Common Stock VS Preferred Stock: What is Preferred Stock

Last time, we discussed the difference between a common stock and a preferred stock.  Now, we’ll be tackling the second type of stock.

Preferred Stock in keyboard

Preferred Stock
Definition: This stock represents the part of the company’s capital that carries preferential right, to be paid, when the company goes bankrupt. It’s also a more stable investment vehicle.

A preferred stock is a type of ownership, that has higher claim on a company’s assets and earnings than a common stock. Usually, a preferred share will have a dividend that needs to be paid to common shareholders before dividends. Aside from this, owning a preferred stock will not give you any voting right.

Preferred stocks are generally a combination between features of debts and equity. It pays fixed dividends and has the potential to increase in price. The details of preferred stock you own will actually depend on the issue.

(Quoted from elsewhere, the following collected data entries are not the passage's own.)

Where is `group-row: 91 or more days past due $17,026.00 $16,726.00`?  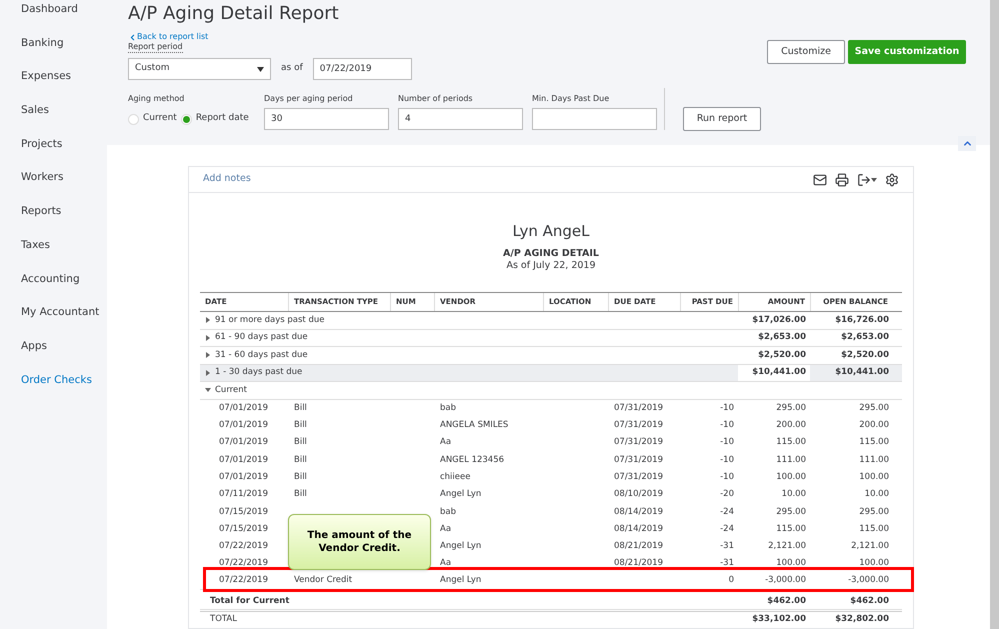 group-row: 91 or more days past due $17,026.00 $16,726.00 is located at coordinates (551, 321). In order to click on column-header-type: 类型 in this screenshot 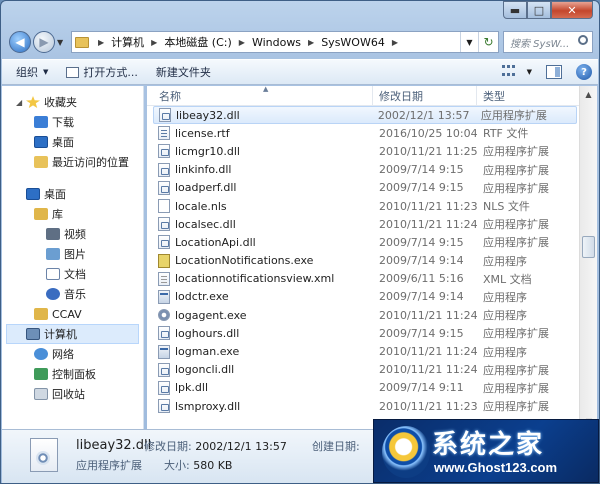, I will do `click(528, 96)`.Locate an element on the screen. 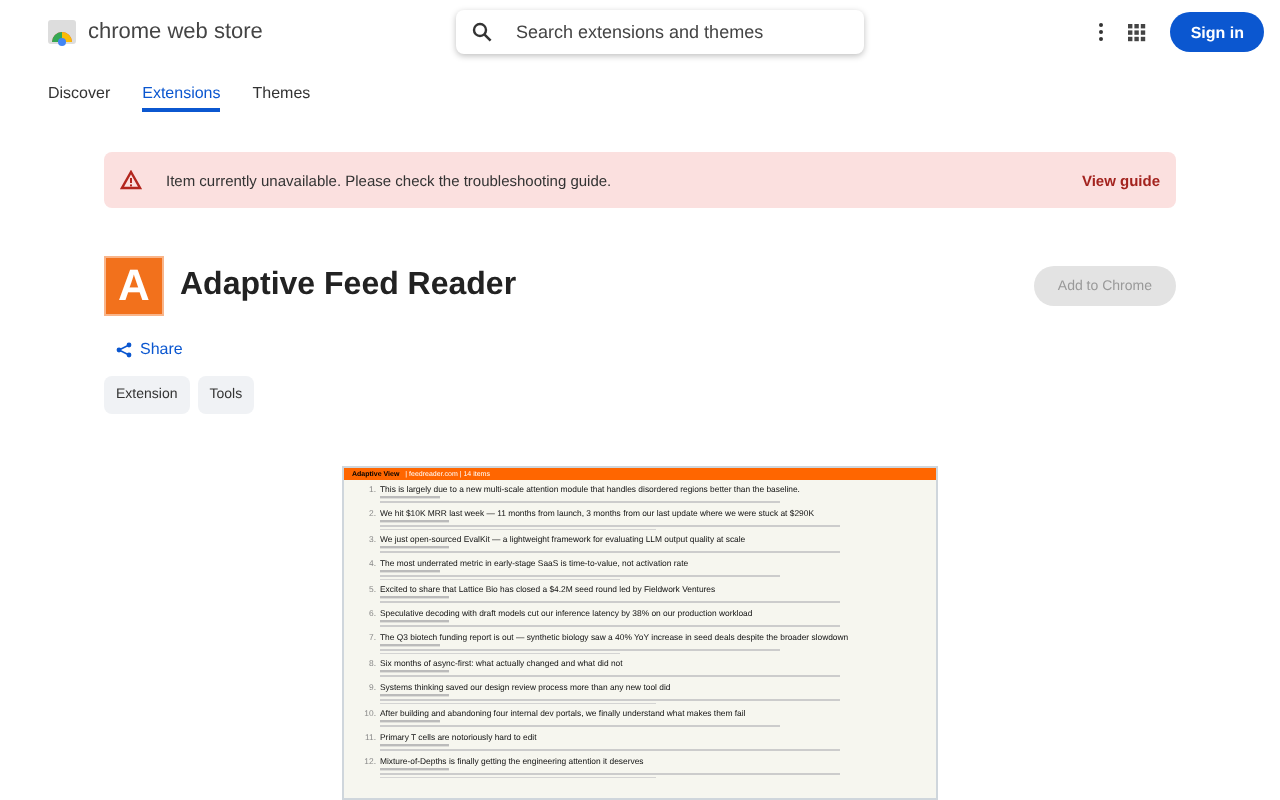 The height and width of the screenshot is (800, 1280). share-link: Share is located at coordinates (150, 349).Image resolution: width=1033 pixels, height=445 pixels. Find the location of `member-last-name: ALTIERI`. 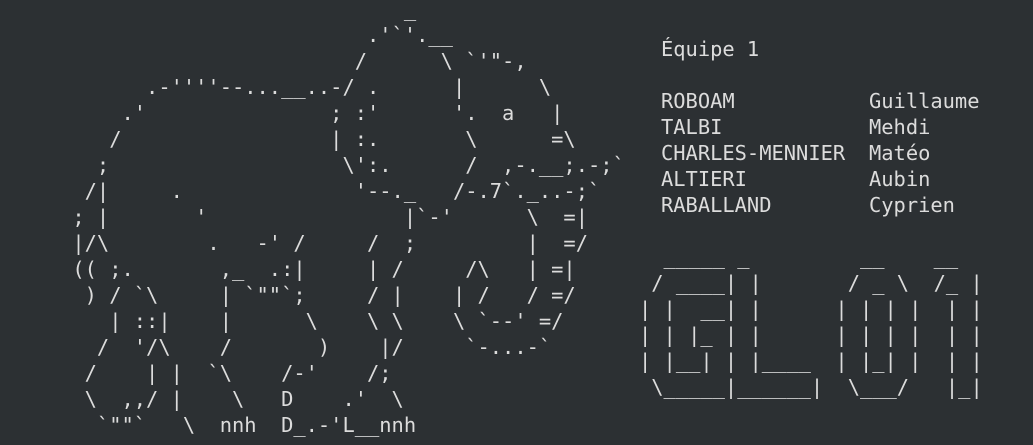

member-last-name: ALTIERI is located at coordinates (704, 179).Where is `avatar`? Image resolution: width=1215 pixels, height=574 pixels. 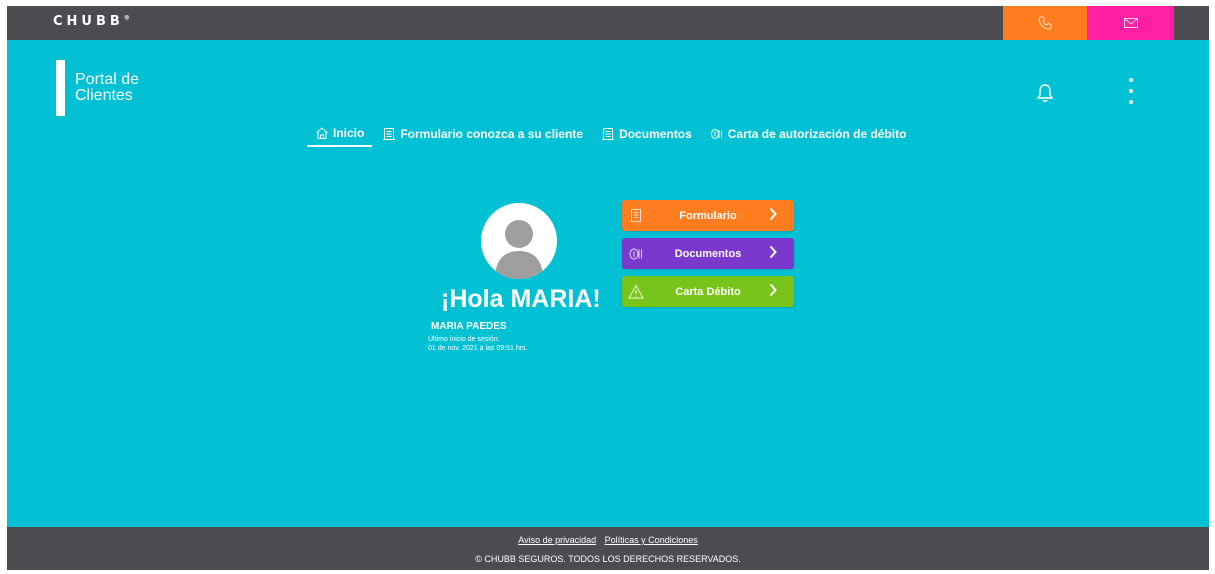
avatar is located at coordinates (519, 241). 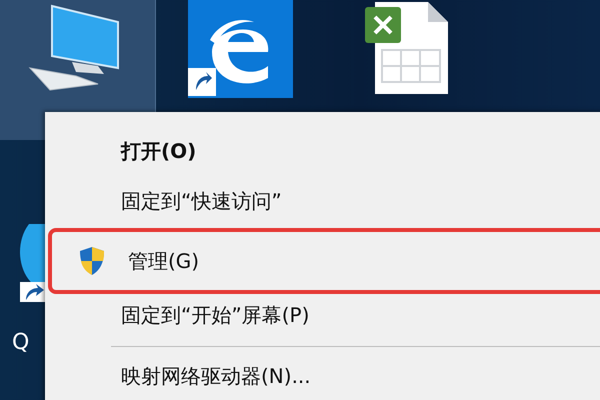 What do you see at coordinates (92, 261) in the screenshot?
I see `shield-icon` at bounding box center [92, 261].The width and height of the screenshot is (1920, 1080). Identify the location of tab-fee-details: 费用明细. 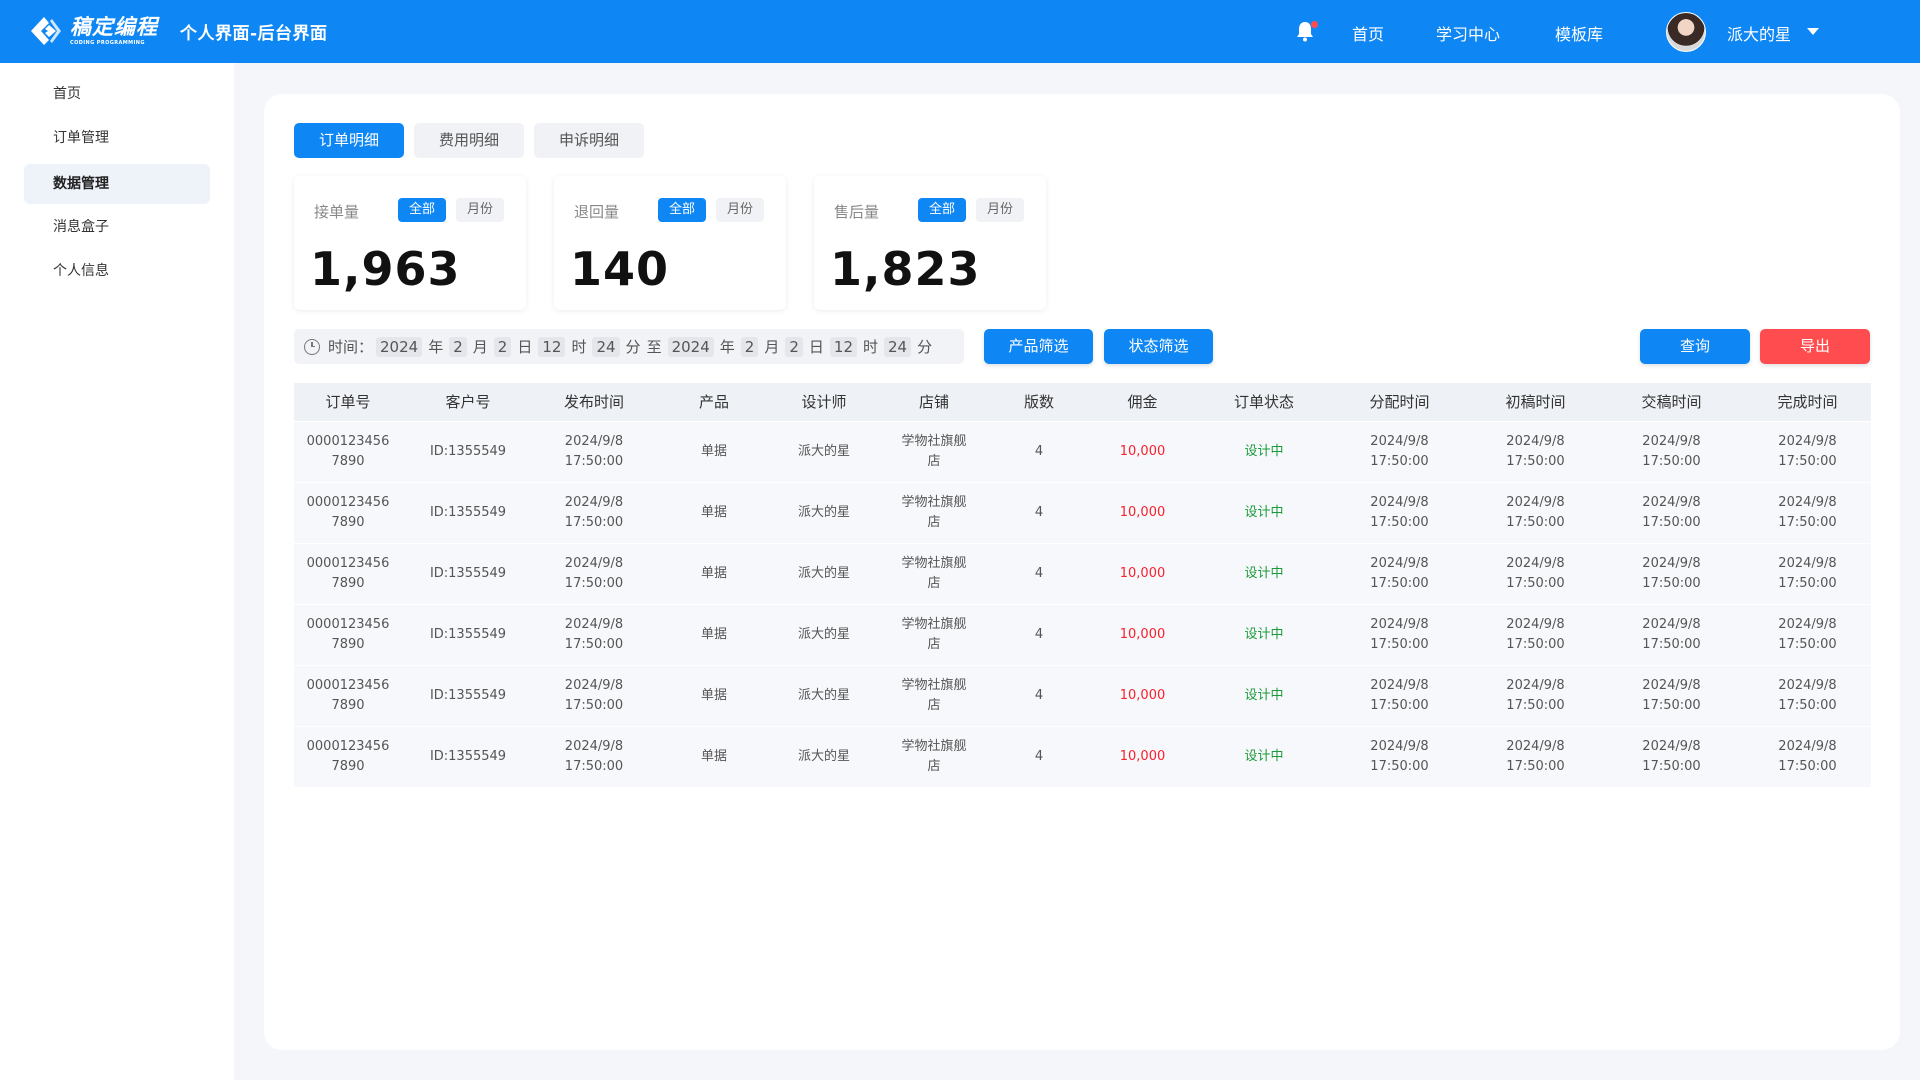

As was stated before, when owning preferred stocks you will have greater claim on the company’s assets and earnings. This is true during the good times when the company has excess cash and has decided to distribute money to you investors. During these times, owning a preferred stock can work in your advantage since you will be paid before the owners of common stocks.

This claim will actually work best in your favor during instances of insolvency. Common holders are and always placed last in line for claiming the company’s assets. This means that when the company needs to liquidate and pay all creditors and bondholders, you will be receiving the payment before any of those common stockholders get ahold of theirs.

The dividends you will receive as a preferred stockholder is different and usually greater than those of common stockholders.

Buying a preferred stock will give you the idea of when to expect the dividend because they are paid at regular intervals. This means that the stocks you own will typically move away from fluctuations, at least not as often as common stock fluctuate. Also, if the company misses one payment, it is required to pay it to you before any future dividends are paid on either stock.

To determine the dividend yield, you have to divide the dollar amount of a dividend by the price of the stock, mostly based on the par value before the stock is offered to you. Usually, it will be calculated as percentage of the current market price after trading begins.